Anderson traces this initial illegitimacy to two consequences: what he calls "the attenuation of truth" (ibid.) and "the randomization of history" (48). These deserve their own expositions (which will have to be shorter and held for a subsequent post), but the "exorbitation of language" is, I think, the crucial leg of Anderson's answer to the hypothesis he poses. The form of that answer, if I may anticipate my next post, is a little questionable, though. The hypothesis that Anderson presents—that structuralism/post-structuralism drove historical materialism out of business because it had more satisfactory resolutions to the structure-vs.-subject problems—is disproved by a demonstration of its insufficiency (and even superficiality) in dealing with that problem at all, much less resolving it. Yet Anderson takes this as a dead end for what he calls "intrinsic" answers "from within the logic of the ideas of the time" (56) to the question of why historical materialism declined in France so rapidly and so thoroughly and so, he argues, we must turn to "extrinsic,"i.e., geopolitical answers—roughly, "the fate of the international communist movement" (68). One of the extrinsic factors that Anderson barely considers, however, is the surprising eagerness of American academics to take up French structuralism/post-structuralism, a factor which arguably has less to do with the fate of the international communist movement and more to do with issues and conflicts internal to U.S. academia; it is notable (and come to think of it, surprising) that one of the primary vectors of "French theory" was Fredric Jameson's The Prisonhouse of Language. The impact of American popularity on these thinkers' prestige within France, however, is rather difficult to assess—I started reading François Cusset's French Theory—which purports to explain this—awhile ago and just got bogged down in its small-bore trivialities—viewed as gossip, I'm sure it's fascinating to anyone who was involved or on the outskirts, but to someone whose introduction to Theory actually was Derrida's death, it seems pretty turgid intellectual history.
Returning to Anderson for one last point, however: I am not sure that Anderson's dismissal of "intrinsic" reasons for the triumph of structuralism/post-structuralism is completely warranted. It is not that I disagree with his conclusion that structuralism/post-structuralism failed to engage with (and a fortiori to resolve) the structure-subject problem in a superior or even equivalent manner compared to Marxism's own efforts. It is not that I am not convinced that successful engagement or successful resolution is the only "intrinsic" factor that counts when accounting for the triumph of one idea or one system over another.
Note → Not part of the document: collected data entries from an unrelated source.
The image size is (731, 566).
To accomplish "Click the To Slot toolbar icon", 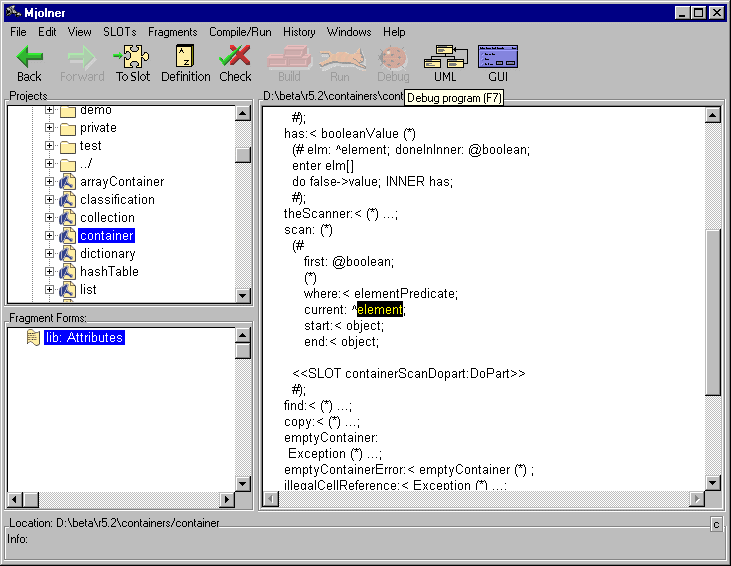I will point(132,57).
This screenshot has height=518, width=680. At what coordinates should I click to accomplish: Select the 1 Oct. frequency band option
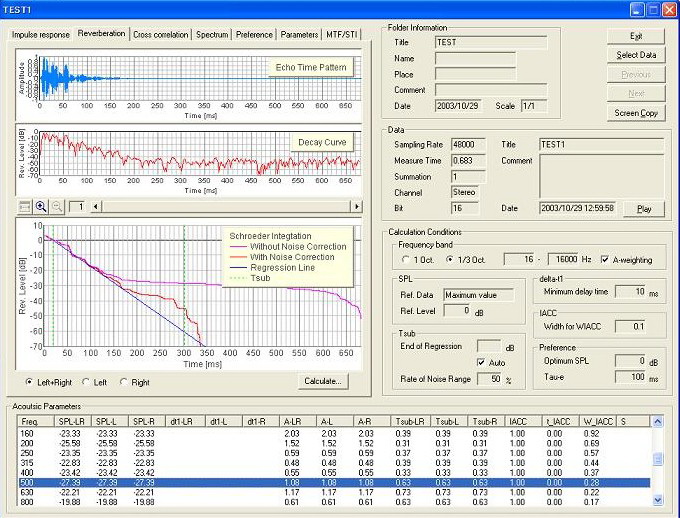[x=404, y=260]
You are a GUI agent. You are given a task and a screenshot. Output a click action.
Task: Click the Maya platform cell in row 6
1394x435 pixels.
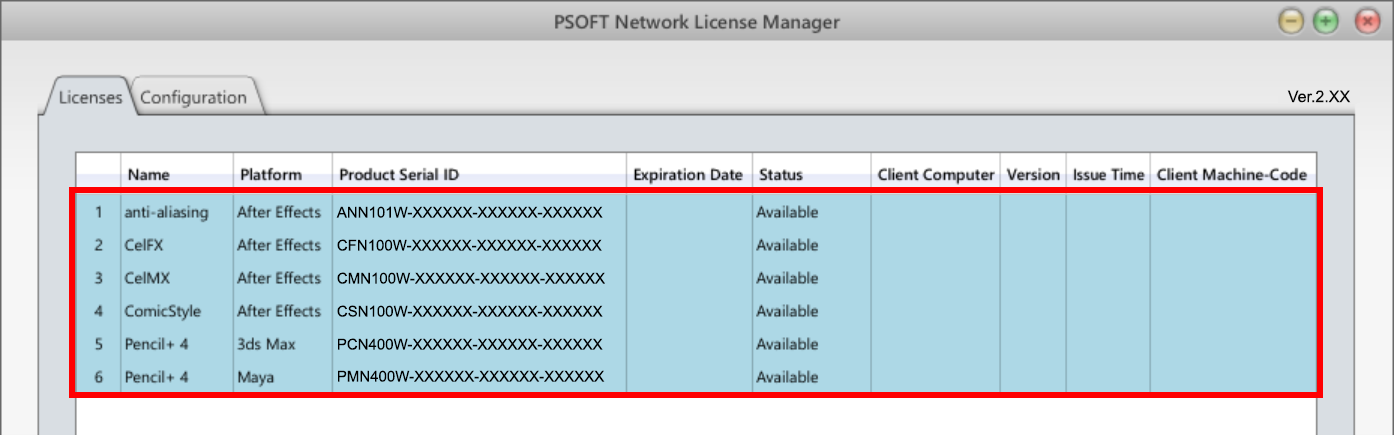click(256, 377)
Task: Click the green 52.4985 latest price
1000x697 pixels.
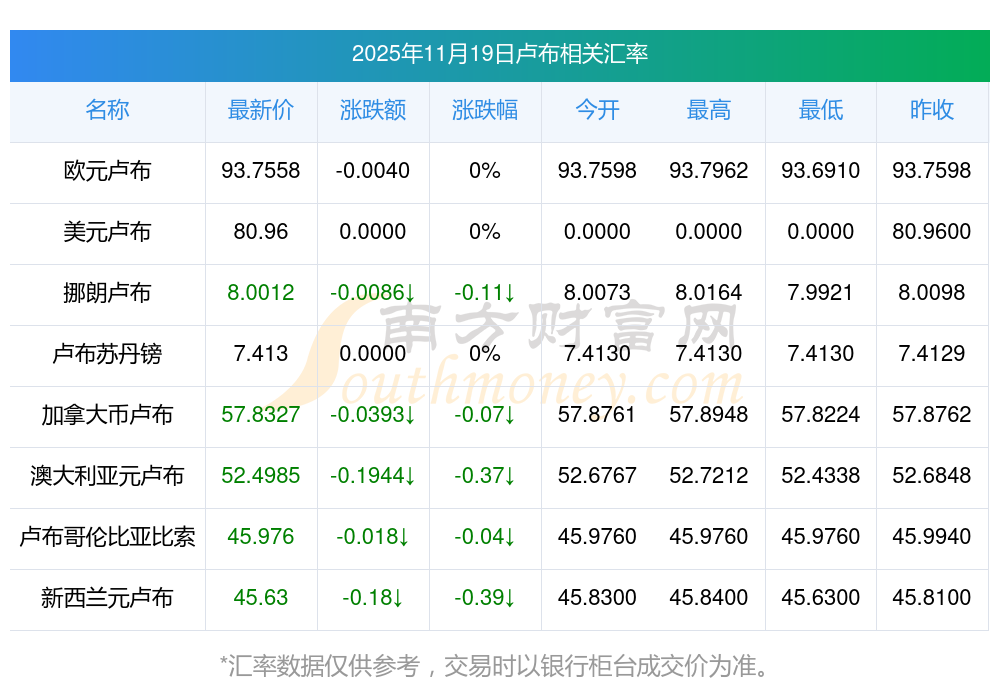Action: point(260,476)
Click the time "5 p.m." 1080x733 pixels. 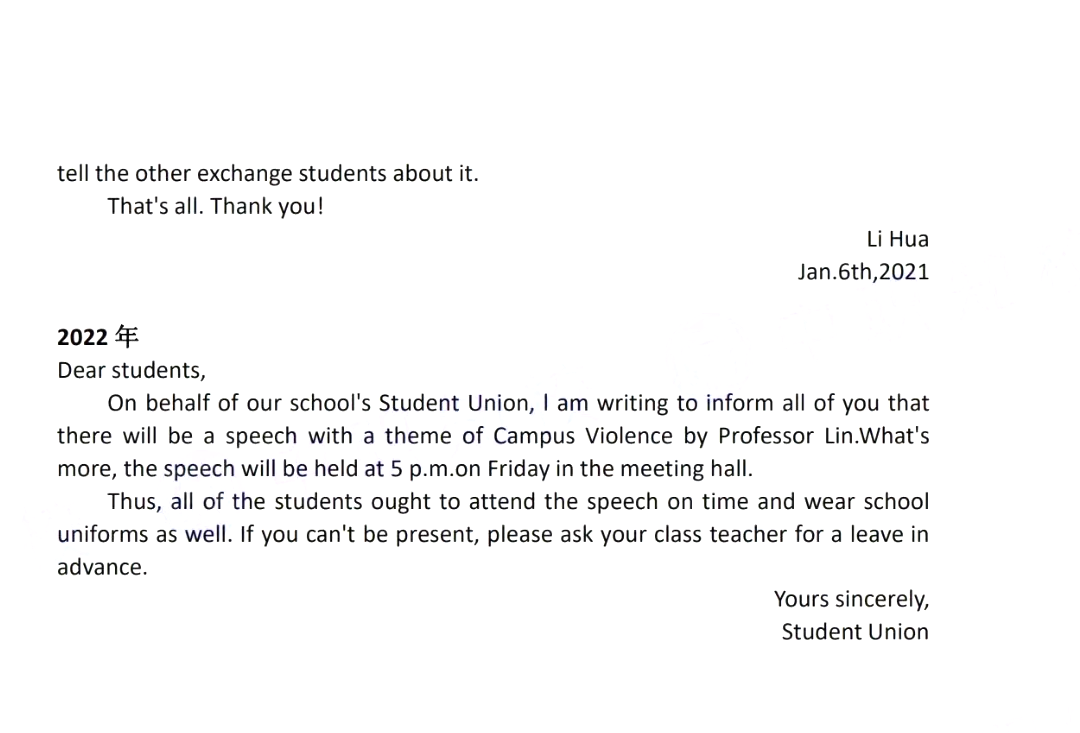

Could we not see structuralism/post-structuralism's victory over historical materialism as the result of an exhaustion of a writing style as much as or more than of a set of answers, that writing in the structuralist (or even more, in the post-structuralist) fashion became "intrinsically" more pleasurable, not to mention more capable of commanding attention? This is also not a particularly original insight (post-structuralism is all about style, who knew?) but it is an angle that Anderson neglects, and I think his oversight is fairly serious.